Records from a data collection
────────────────────────────────────────
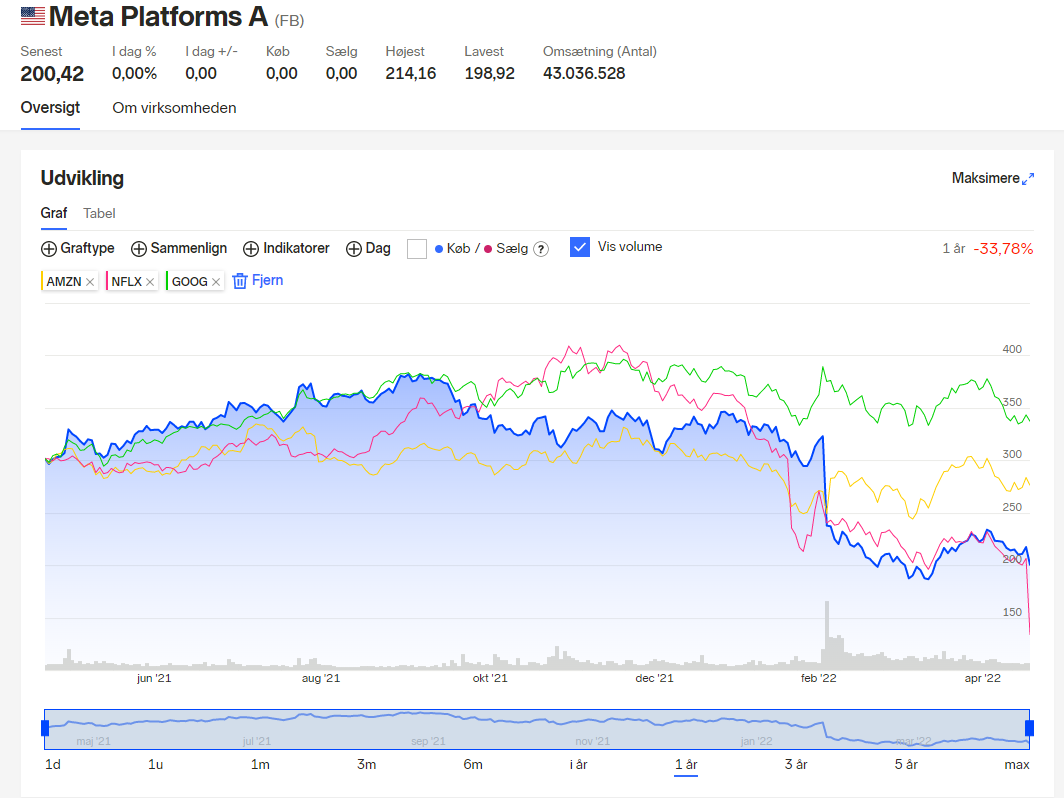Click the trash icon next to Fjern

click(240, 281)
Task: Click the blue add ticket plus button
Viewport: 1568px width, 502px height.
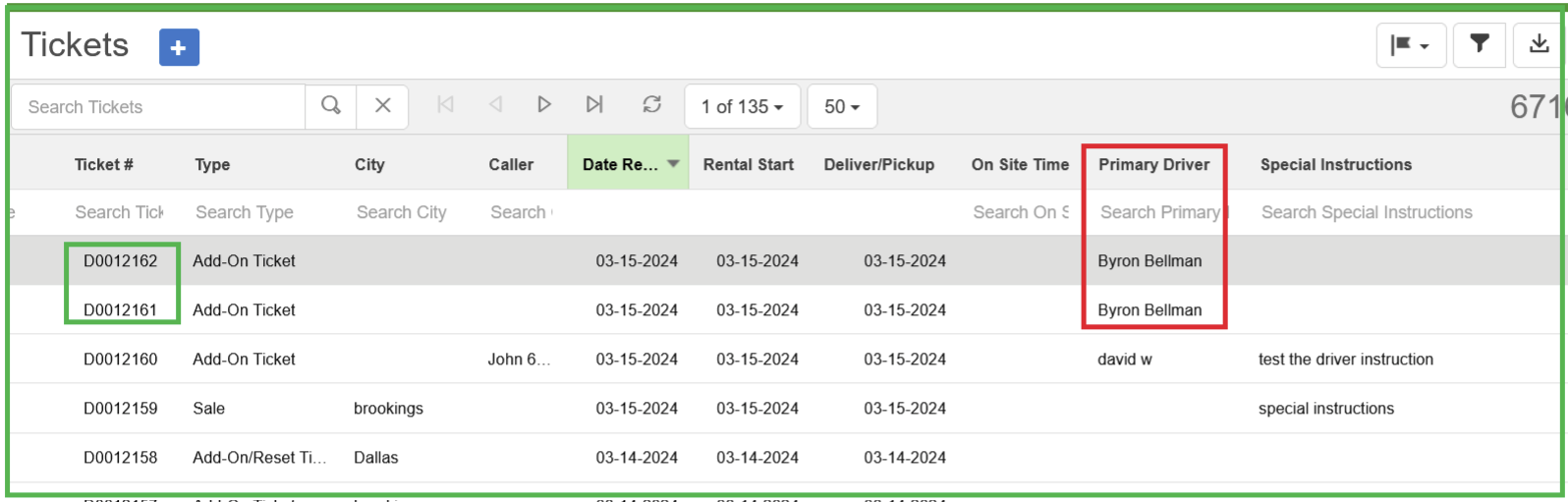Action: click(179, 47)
────────────────────────────────────────
Please return only the lines running from the line with "Task: Click the blue add ticket plus button" to the final line of the data, both included, exactly and without any pictures.

Task: Click the blue add ticket plus button
Viewport: 1568px width, 502px height.
Action: click(179, 47)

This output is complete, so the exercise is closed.